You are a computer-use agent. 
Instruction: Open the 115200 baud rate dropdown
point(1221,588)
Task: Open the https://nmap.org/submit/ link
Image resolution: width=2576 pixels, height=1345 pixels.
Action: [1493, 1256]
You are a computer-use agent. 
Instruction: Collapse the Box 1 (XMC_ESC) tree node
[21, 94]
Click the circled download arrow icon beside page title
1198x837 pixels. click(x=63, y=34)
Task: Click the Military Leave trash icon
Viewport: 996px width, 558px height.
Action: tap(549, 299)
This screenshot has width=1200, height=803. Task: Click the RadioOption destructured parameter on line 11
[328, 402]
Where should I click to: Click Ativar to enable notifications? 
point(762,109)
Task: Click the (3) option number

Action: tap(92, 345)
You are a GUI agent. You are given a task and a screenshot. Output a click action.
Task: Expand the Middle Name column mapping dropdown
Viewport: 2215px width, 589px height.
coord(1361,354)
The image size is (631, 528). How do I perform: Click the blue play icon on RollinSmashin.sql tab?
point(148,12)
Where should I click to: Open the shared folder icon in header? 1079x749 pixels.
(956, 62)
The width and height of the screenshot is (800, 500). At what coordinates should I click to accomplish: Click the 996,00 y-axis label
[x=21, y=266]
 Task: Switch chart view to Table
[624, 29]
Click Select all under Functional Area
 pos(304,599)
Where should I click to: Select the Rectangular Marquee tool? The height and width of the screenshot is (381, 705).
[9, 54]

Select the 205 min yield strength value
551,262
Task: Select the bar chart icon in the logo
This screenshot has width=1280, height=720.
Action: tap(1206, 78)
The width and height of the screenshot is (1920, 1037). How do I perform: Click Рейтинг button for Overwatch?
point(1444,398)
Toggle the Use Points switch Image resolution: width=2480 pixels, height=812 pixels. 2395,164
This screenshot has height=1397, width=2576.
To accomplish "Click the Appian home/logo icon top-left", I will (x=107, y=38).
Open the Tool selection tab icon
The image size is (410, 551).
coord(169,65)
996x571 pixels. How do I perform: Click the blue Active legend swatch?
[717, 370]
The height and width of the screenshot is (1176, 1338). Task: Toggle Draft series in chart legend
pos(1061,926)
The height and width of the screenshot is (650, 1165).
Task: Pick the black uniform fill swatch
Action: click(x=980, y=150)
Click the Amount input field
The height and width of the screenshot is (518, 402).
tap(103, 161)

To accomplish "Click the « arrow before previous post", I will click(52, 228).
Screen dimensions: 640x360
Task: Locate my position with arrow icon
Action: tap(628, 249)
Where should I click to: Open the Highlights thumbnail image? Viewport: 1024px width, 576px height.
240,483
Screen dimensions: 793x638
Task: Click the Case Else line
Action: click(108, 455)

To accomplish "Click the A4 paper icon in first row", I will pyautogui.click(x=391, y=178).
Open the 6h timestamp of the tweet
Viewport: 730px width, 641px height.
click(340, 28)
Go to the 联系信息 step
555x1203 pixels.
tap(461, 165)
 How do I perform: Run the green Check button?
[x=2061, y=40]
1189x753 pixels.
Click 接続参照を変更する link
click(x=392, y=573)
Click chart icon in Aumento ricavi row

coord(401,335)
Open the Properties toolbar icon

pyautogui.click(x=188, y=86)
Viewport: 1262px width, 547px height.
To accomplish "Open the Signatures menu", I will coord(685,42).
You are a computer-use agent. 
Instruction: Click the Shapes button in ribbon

* What is expected
Return every line from the records above that holds the word "logo".

* Written solution
Task: Select the bar chart icon in the logo
To accomplish "Click the Appian home/logo icon top-left", I will (x=107, y=38).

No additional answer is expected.